**Reading text:**
+-------+

In November 2019, researchers at John Hopkins Medicine released a study showing the number of disabled students enrolled in U.S. medical schools jumped from 2.7 per cent to 4.6 per cent over the past three years.
The increase is a result of medical schools’ efforts to create disability-friendly spaces, with nearly all of the students who participated in the research saying their school made accommodations to support them.
Follow-up report finds disparities
While creating an inclusive space for student doctors is commendable, institutional bias outside of a university could result in failures to promote and retain disabled physicians as they continue their studies and enter the workforce.
A recently-published follow-up to the November report hints at just that.
“The good news is that the number of medical students admitted with disabilities is growing, but their path after they finish their training is far from clear,” Bonnielin Swenor, Ph.D., M.P.H., professor of ophthalmology at the Johns Hopkins University School of Medicine and a member of its Wilmer Eye Institute, said in a statement.
Between 2008 and 2018, the report found that federal funding for researchers with disabilities decreased by nearly one per cent, despite more disabled students entering medical school.

+-------+

**Exercise brief:** Reproduce the passage on disabled medical students from "In November 2019, researchers" up to and including "to support them.", substituting "adjustments" for "accommodations". The records that follow have no connection to the passage on disabled medical students.

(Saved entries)

+-------+

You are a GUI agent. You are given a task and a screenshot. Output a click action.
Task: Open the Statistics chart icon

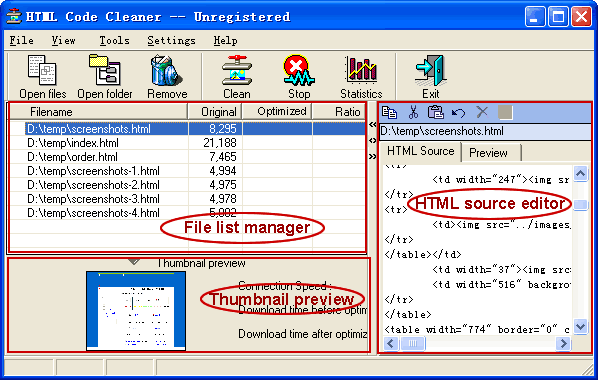[x=361, y=69]
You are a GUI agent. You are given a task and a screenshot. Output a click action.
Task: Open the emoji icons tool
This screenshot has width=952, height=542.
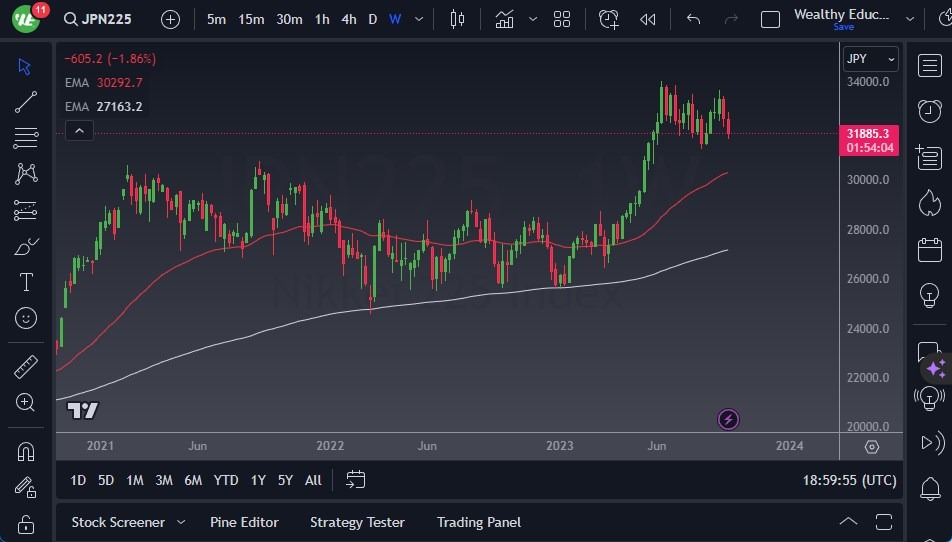click(26, 318)
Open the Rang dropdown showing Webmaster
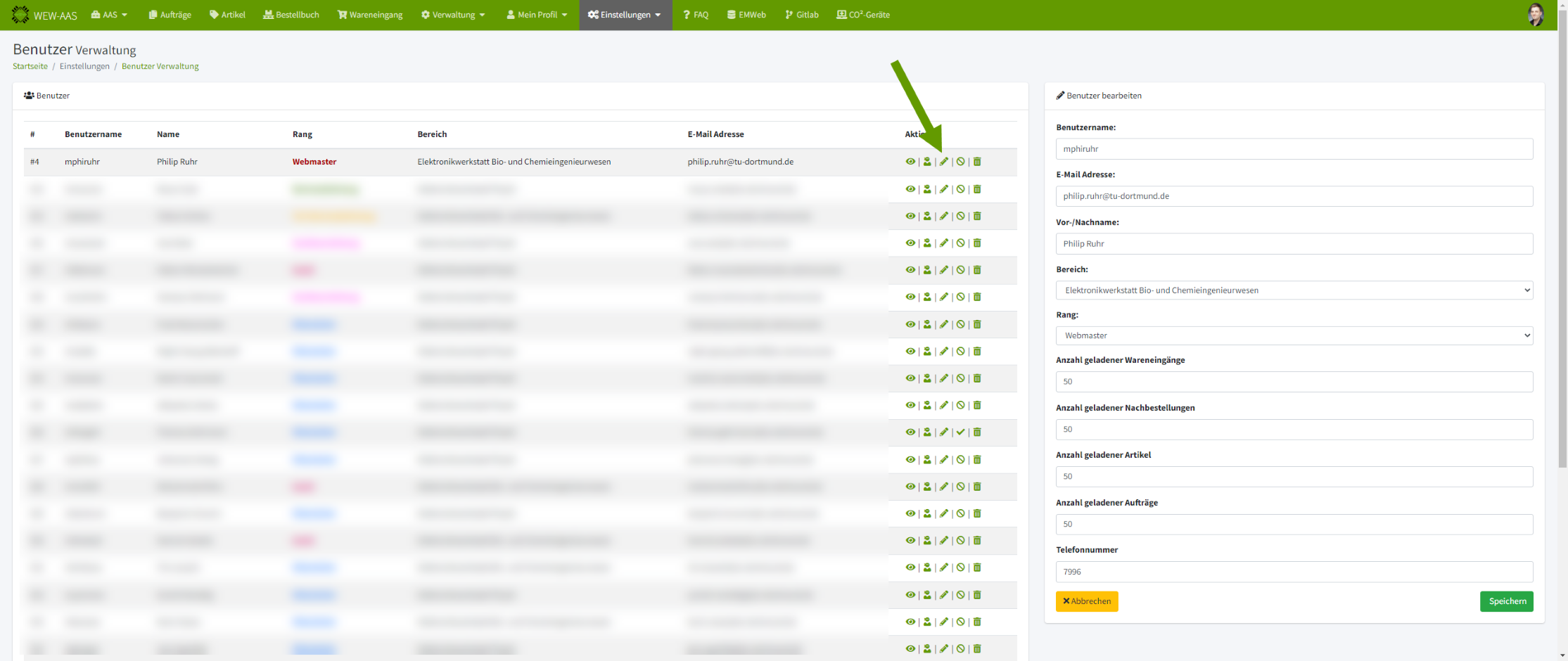Image resolution: width=1568 pixels, height=661 pixels. [1294, 336]

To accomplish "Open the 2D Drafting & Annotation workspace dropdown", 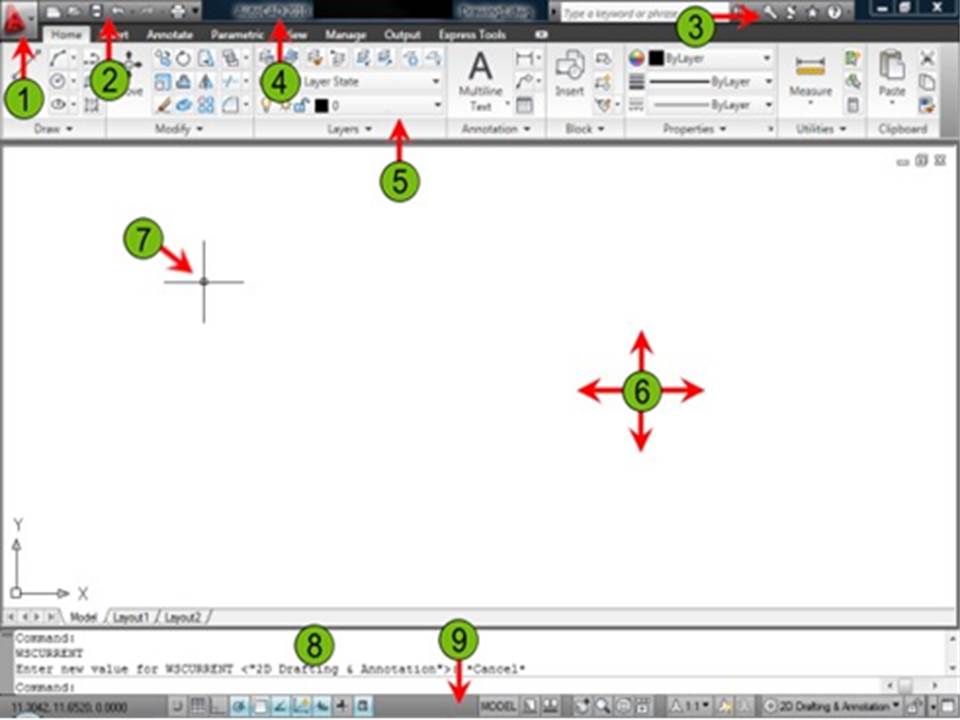I will 838,707.

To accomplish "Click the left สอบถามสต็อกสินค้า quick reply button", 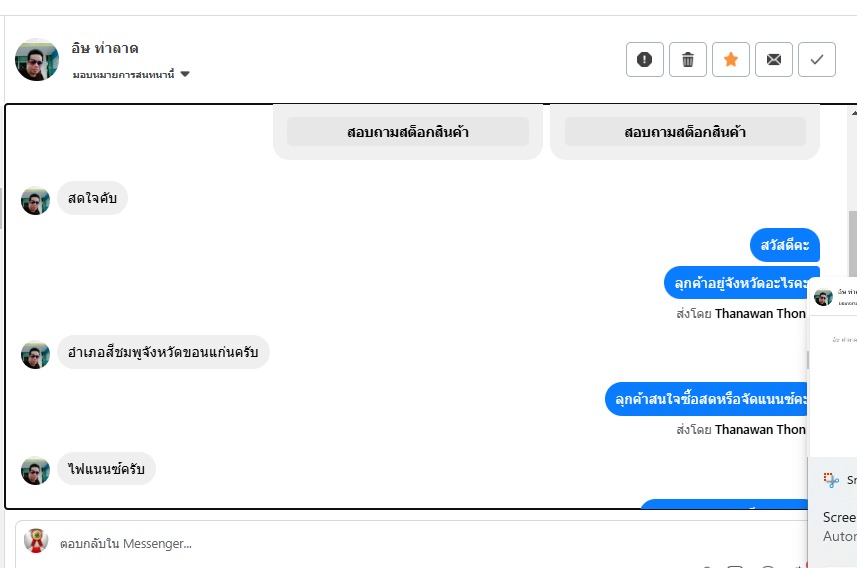I will coord(408,132).
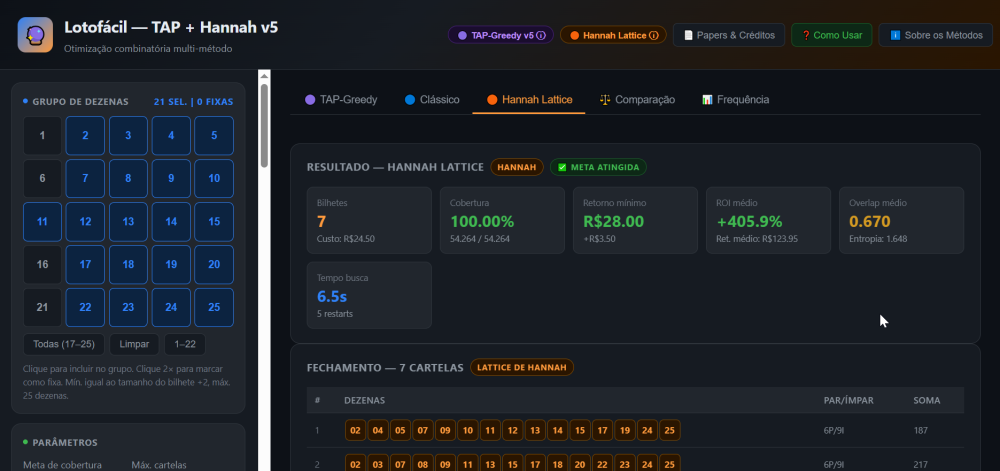Click the sidebar scrollbar up arrow
This screenshot has width=1000, height=471.
pos(264,76)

+-------+

**Exercise output:**
In November 2019, researchers at John Hopkins Medicine released a study showing the number of disabled students enrolled in U.S. medical schools jumped from 2.7 per cent to 4.6 per cent over the past three years.
The increase is a result of medical schools’ efforts to create disability-friendly spaces, with nearly all of the students who participated in the research saying their school made adjustments to support them.